4.2 Skipping Differential Gene Detection Workflow

If you only require the panTE library and TE annotation for each genome without performing differential gene detection caused by TEs, you do not need to specify the --RNA_dir parameter. Additionally, the --genome_list input file only needs to include two columns: genome_name and gene_annotation_name. Refer to the example file demo/genome_list_no_RNA.

source_dir=xxx
pan_genomes_dir=xxx
gene_dir=xxx
genome_list=xxx
out_dir=xxx
conda_name=/home/xxx/miniconda3/envs/HiTE  # Replace this with the path to your HiTE conda environment

cd $source_dir && /usr/bin/time -v nextflow run panHiTE.nf \
 -profile conda --conda_name ${conda_name} \
 --pan_genomes_dir ${pan_genomes_dir} \
 --genome_list ${genome_list} \
 --genes_dir ${gene_dir} \
 --out_dir ${out_dir} \
 --threads ${threads}

4.3 Running on HPC Platform

Run HiTE for each genome and annotate each genome using the panTE library. These two steps can be parallelized on the HPC platform to effectively reduce runtime. We tested this on an HPC platform managed by Slurm, and the key step is to provide the correct HPC configuration.
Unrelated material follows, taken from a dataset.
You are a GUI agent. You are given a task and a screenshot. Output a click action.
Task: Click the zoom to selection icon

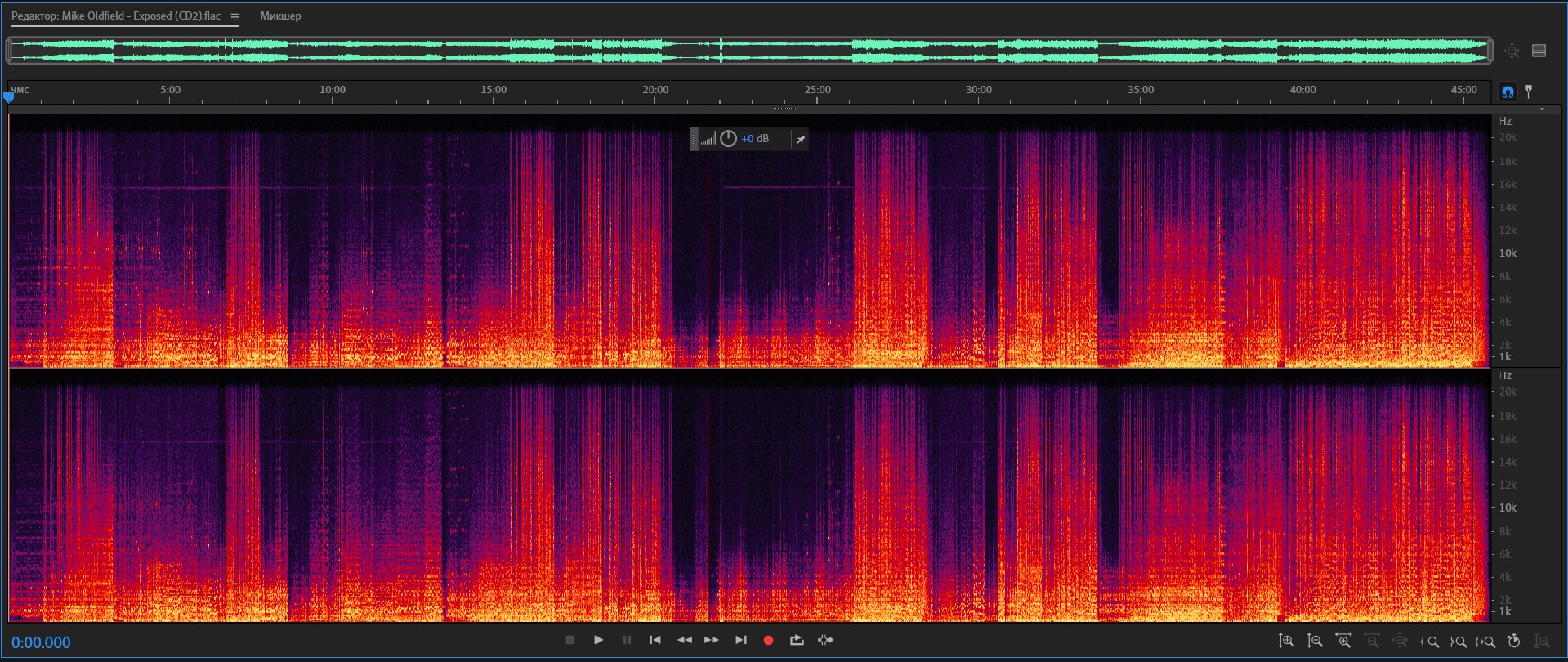[1485, 642]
Modify the HiTE/nextflow.config file

// HPC with singularity-loading, adapted from nanome
hpc { // general HPC configuration
    params {
        // HPC Slurm default parameters
        qos = 'resq'
        partition = 'resQ'
        queue = partition
        processors = 40
        memory = '100.GB'
        time = '50.h'
        ...
        account = 'xxx'
        queueSize = 5	// max number of job submit
        ...
    }
}

# Please consult your HPC platform to modify the above parameters
# If running a large and complex genome, you may want to set the `time` parameter a bit higher; otherwise, it may terminate unexpectedly due to exceeding the runtime limit.
# It is recommended not to set the `queueSize` too high, as too much parallelism could lead to high disk I/O, potentially causing an unexpected termination.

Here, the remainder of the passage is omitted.